Rating: Summary: A fascinating study of a noncompetitive society. Review: This book had a unique vantage point, in that it is an account of a forest society written by an Episcopal priest who became a social anthropologist after a stint of missionary work in the Phillipines. The exploration of the rainforest society, the Teduray, raises important questions about the fundamental principals of how WE live. The Teduray are a nonviolent society, and to learn how different their underlying guidning principles are from our own is both interesting and humbling. Mr. Schlegel writes a personal witness to this people, who were subsequently slaughtered in a land war after his period of study. He writes both as a scientist and as a man of the spirit, and shares a truly beautiful story in the process.

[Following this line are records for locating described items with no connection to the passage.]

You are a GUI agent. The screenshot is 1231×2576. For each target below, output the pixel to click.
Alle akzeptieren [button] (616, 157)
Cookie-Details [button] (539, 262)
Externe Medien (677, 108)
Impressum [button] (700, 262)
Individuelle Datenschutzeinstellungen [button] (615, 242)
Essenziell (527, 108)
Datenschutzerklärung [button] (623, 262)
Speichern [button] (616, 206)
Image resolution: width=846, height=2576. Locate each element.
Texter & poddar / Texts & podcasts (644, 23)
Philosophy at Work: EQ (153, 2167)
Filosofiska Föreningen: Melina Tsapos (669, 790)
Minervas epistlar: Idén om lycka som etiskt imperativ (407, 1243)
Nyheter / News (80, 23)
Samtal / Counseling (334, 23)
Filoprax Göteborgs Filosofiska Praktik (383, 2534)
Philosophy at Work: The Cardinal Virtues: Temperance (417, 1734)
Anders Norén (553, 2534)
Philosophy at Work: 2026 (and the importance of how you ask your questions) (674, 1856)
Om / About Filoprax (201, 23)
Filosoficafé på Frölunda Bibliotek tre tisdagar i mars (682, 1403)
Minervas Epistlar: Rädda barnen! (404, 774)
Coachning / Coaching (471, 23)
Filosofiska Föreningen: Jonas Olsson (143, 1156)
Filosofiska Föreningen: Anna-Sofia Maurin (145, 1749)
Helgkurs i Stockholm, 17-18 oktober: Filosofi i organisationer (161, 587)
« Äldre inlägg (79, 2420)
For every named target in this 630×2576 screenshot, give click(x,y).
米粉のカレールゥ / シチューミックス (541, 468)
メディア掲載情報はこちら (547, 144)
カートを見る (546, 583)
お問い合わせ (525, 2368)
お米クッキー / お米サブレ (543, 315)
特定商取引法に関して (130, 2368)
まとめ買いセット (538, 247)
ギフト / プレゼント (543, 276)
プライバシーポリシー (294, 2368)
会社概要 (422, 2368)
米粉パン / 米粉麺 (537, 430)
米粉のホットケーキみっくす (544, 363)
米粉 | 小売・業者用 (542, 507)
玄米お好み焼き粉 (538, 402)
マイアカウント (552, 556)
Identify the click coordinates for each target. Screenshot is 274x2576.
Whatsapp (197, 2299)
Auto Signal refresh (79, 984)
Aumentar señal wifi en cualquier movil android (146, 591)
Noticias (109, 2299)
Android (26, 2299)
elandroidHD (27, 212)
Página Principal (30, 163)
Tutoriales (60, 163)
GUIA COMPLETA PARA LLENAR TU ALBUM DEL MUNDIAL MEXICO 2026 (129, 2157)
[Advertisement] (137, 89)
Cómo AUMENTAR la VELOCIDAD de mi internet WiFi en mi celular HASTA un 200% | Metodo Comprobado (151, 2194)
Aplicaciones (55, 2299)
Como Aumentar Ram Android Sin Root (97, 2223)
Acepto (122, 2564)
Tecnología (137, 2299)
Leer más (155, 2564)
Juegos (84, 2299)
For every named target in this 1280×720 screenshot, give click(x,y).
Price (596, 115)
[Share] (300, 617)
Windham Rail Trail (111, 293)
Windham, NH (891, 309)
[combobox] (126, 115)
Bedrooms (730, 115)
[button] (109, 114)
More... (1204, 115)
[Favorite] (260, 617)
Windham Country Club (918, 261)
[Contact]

Rating: Summary: good choice for anthropology students Review: This is a very good, readable book. It depicts a culture in which helping others was the normal--not the charitable--thing to do. The mindset of the Teduray people of the Philippine rainforest, with whom the author Stuart Schlegel lived for years, is a world view that, sadly, seems almost unbelievable for people who are indoctrinated into a capitalistic system. It's like a splash of cold water in the face. Wouldn't it be nice for every Anthropology 101 student in the U.S. to experience this book, if for no other reason at all simply to face the fact that there are human mindsets possible that are not ruled by money, greed, scarcity, and conspicuous consumption?